Task brief
Copy the data starting at the line that contains "Task: Expand the arrow beside Participants" and ending with the line that contains "Action: 308,502", including both. Leave out any pictures.

Entries supplied
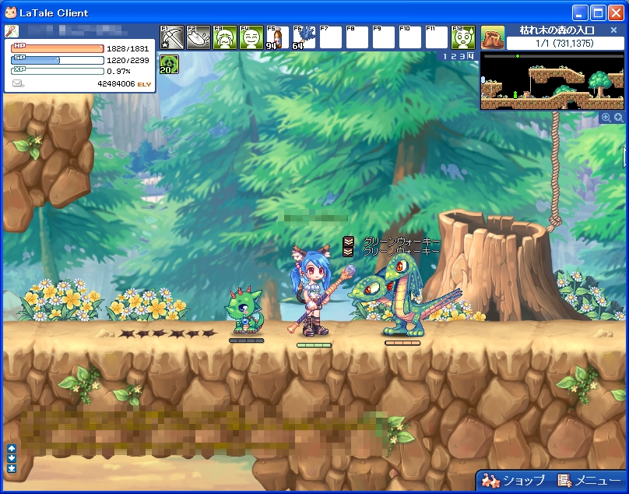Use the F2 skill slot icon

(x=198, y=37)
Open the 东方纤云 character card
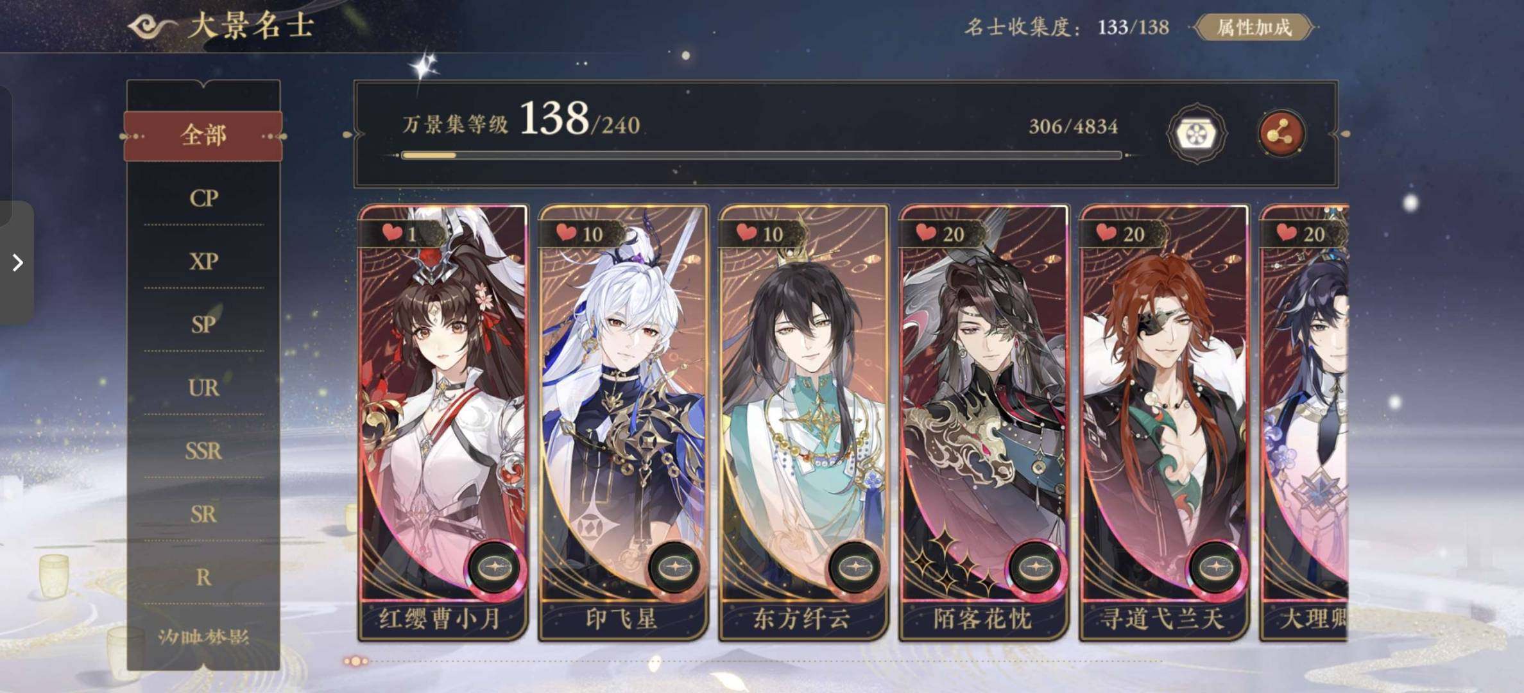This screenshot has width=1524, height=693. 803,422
---
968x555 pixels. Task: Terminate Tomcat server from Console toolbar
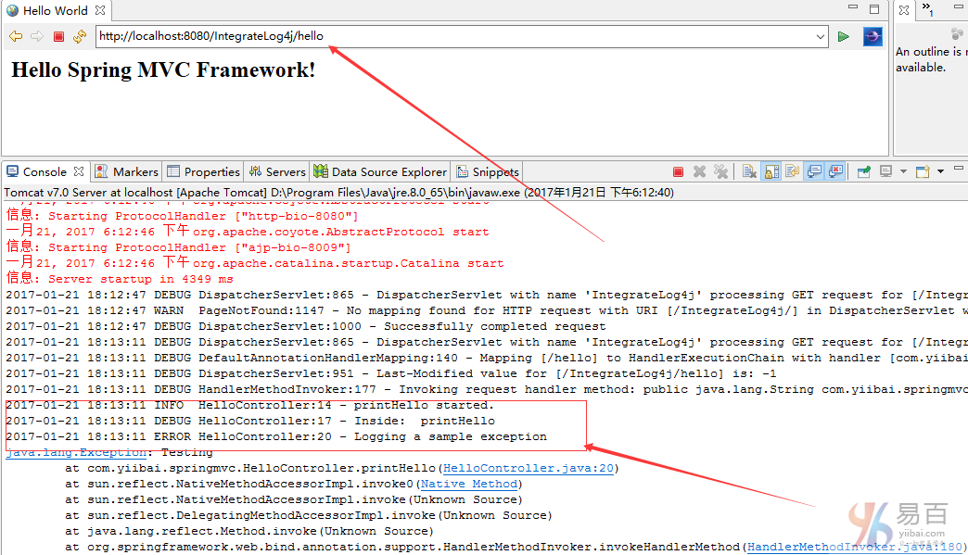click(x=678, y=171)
* * *
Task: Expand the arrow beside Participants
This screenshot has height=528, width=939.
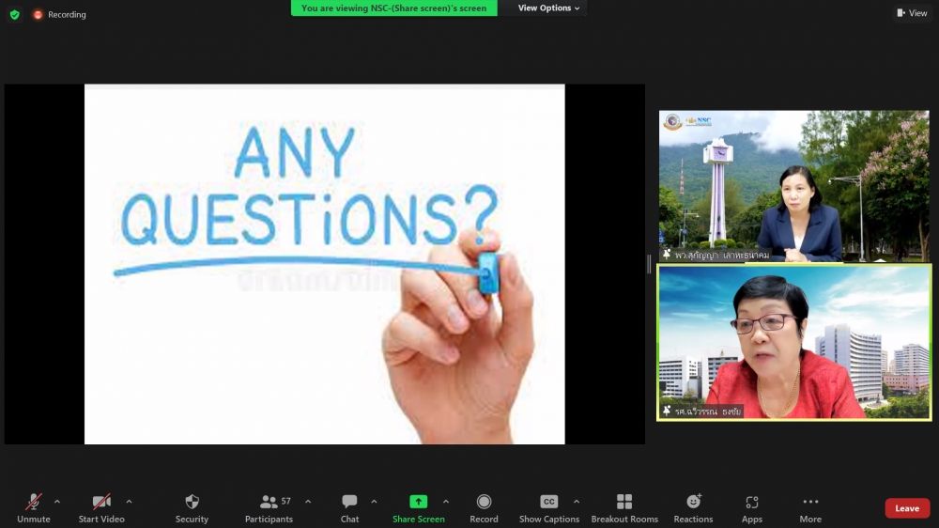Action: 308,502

Solution to the exercise
Task: Expand the arrow beside Participants
This screenshot has height=528, width=939.
Action: 308,502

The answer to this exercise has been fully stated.